Belonging Is a Mental Health Need—Not a Luxury


The core need underneath all of this is simple, sacred, and often unmet: to belong.

Not just to be agreed with, but to be accepted. Not just to be heard, but to be held. Belonging is what helps regulate our nervous systems. It’s what restores our capacity for connection after rupture. And in a world that’s constantly telling us to pick sides, belonging reminds us that we are more than our politics, our pain, or our position.


5 Trauma-Informed Ways to Care for Yourself in a Polarized, Crisis-Oriented World


1. Regulate before you relate.


Before engaging in a conversation—or the comment section—check in with your body. What do you need to feel safe enough to engage with intention, not just reaction?
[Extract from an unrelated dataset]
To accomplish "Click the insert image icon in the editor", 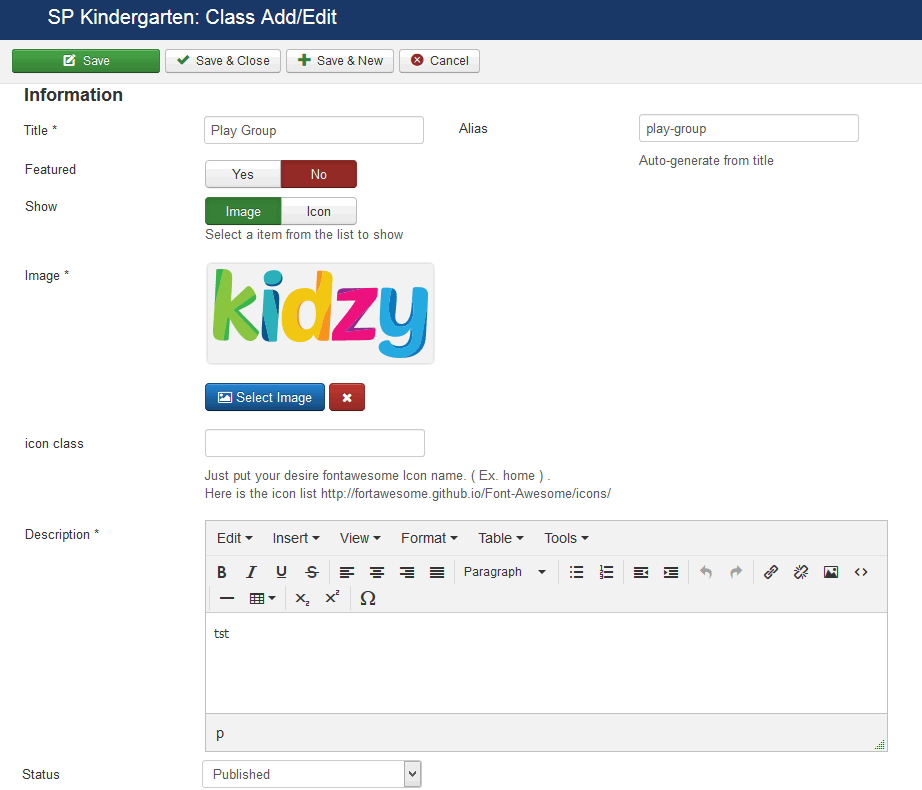I will [x=831, y=572].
2. Set boundaries that honor your capacity.


It’s okay to say, “I’m not available for this topic right now.” Boundaries aren’t walls; they’re invitations to protect what matters most.


3. Notice your grief.


If you’re feeling the loss of a relationship, a belief, or a sense of shared reality—you’re not alone. Grief is part of the healing process, and it deserves space too.


4. Stay rooted in nourishing connection.


Find your people. Build community where you can bring your whole self. Let safety be something we co-create, not something we wait for.


5. Take breaks, not disengagement.


You don’t have to ignore what’s happening to care for yourself. You’re allowed to rest. You’re allowed to look away when it’s too much. That is a form of resistance.


Together Is Still Possible


Even now, in the messiness and exhaustion and heartbreak of it all, there is room for care. For nervous system healing. For conversations that soften instead of sever. For relationships that hold complexity without demanding perfection.


You don’t need to carry it all alone. You were never meant to.


At buh•spōk, we believe in trauma healing that honors the world we live in—without rushing past the pain or pretending it’s not real. If you’re feeling overwhelmed, shut down, or disconnected in these times, you’re not broken. You’re responding exactly as a wise body does to an unsafe world.


And healing? It starts not with fixing—but with remembering that safety, connection, and belonging are still possible. Especially here.